We first built a dataset by selecting only the longest transcript isoform of each gene. Further, the protein sequences were grouped into orthogroups using Orthofinder (v 2.5.2) (Emms and Kelly, 2019) with the following parameters: -M msa -S diamond -A mafft -T fasttree. We extracted 34 single-copy and 532 low-copy orthogroups (with a minimum of 80% of the species having single-copy genes in any orthogroup) for phylogenomic analyses. The protein sequences from each orthogroup were aligned using MAFFT v7.407 (Katoh and Standley, 2013), and the amino acid alignments were then converted into codon-preserving alignments using PAL2NAL v.14 (Suyama et al., 2006). Finally, two strategies (concatenation and coalescent-based) were used for phylogenetic analyses with different alignments for single- and low- copy orthogroups, respectively. For the concatenation-based analyses, gene alignments were concatenated as a single supermatrix and the tree was inferred by IQ-TREE v2.1.2 (Nguyen et al., 2015) with automatic selection of the best-fit substitution model (-m MFP) and 1000 ultrafast bootstrap replicates (-bb 1000). For coalescent-based analyses, individual trees were constructed with amino acid alignments by ultrafast bootstrap with 1000 replicates. Then, the maximum likelihood (ML) gene trees with a bootstrap support cutoff value of 50% were used to construct species trees via ASTRAL-pro v1.1.2 (Zhang et al., 2020a) for low copy orthogroups. We also used single-copy orthogroups to generate a species tree with ASTRAL v5.7.8 (Zhang et al., 2018).

Inference of allopolyploidization

GRAMPA (Gregg et al., 2017) was employed to infer the potential allopolyploid origin of Ericales with three strategies of species sampling. In the first strategy, seven representative Ericales plants were selected including four species from core Ericales (Ericaceae (R. simsii and V. macrocarpon, Actinidiaceae (A. chinensis), and Theaceae (C. sinensis)), and three species from other Ericales (Sapotaceae (D. oleifera), Ebenaceae (V. paradoxa), and Primulaceae (A. corniculatum)). In the second strategy, a total of 16 sampling designs were performed by randomly subsampling Ericales species (from two to six) to investigate the impact of taxon sampling. In the third strategy, we investigated five designs to confirm whether clades of Asterids (Lamiids, Campanulids, and Cornales) could have contributed parental lineages of the WGD event within Ericales. Malania oleifera was used as an outgroup in each sampling strategy.

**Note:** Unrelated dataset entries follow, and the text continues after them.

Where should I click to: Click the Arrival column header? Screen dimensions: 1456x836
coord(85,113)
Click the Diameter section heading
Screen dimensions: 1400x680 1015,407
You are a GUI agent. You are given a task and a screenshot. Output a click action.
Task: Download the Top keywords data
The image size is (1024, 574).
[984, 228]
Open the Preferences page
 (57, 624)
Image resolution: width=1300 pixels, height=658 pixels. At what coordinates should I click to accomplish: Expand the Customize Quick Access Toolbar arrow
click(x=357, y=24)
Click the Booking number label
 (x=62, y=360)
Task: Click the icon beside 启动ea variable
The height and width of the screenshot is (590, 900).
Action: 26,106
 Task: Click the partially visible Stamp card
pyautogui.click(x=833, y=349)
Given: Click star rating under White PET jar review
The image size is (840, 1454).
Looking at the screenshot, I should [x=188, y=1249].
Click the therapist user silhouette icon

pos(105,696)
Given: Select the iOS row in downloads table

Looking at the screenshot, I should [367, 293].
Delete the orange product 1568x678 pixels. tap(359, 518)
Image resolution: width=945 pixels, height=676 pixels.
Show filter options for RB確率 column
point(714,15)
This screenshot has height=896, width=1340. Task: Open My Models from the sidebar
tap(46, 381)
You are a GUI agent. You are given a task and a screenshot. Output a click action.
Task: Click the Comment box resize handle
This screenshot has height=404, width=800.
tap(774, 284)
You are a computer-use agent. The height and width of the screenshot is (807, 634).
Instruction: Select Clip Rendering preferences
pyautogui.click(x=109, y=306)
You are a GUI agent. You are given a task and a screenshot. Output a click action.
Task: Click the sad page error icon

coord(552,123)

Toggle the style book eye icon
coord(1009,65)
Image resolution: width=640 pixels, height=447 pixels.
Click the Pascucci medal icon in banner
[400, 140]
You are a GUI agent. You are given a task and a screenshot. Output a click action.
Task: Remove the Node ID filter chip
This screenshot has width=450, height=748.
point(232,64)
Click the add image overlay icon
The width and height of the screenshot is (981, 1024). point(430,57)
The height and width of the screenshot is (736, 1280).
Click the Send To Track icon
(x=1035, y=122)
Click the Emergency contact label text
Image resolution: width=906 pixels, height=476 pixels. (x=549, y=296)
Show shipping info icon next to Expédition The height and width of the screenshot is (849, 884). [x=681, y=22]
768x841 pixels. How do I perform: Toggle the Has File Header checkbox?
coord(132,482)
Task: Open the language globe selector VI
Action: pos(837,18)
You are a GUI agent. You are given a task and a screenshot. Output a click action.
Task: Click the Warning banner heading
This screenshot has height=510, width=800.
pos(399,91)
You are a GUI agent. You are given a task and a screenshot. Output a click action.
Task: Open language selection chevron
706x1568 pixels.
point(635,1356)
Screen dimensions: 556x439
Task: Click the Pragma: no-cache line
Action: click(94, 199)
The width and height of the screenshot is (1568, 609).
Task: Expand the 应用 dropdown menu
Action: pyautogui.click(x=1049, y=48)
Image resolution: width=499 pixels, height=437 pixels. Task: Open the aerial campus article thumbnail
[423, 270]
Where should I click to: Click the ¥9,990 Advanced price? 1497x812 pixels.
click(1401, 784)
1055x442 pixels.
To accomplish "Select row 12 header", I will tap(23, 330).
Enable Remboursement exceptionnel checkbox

For each taxon sampling strategy, GRAMPA was used to resolve WGD events, and the input files were a species tree and a set of gene trees. Furthermore, GRAMPA returns cases of gene duplication and loss, and a total reconciliation score (sum of duplication and loss) for species tree and individual gene tree. Species trees were pruned using Newick Utilities for each sampling. Rooted gene trees were generated by Orthofinder based on different species samplings with M. oleifera as outgroup. The preliminarily filtered gene trees were obtained by removing the trees with more than eight polyploid groups per single gene tree, and this computation was implemented with GRAMPA. To avoid overcounting reconciliation scores, deep filtered gene trees were generated from preliminarily filtered gene trees by controlling the gene copy number, which is allowable to be more than one and less than four per species.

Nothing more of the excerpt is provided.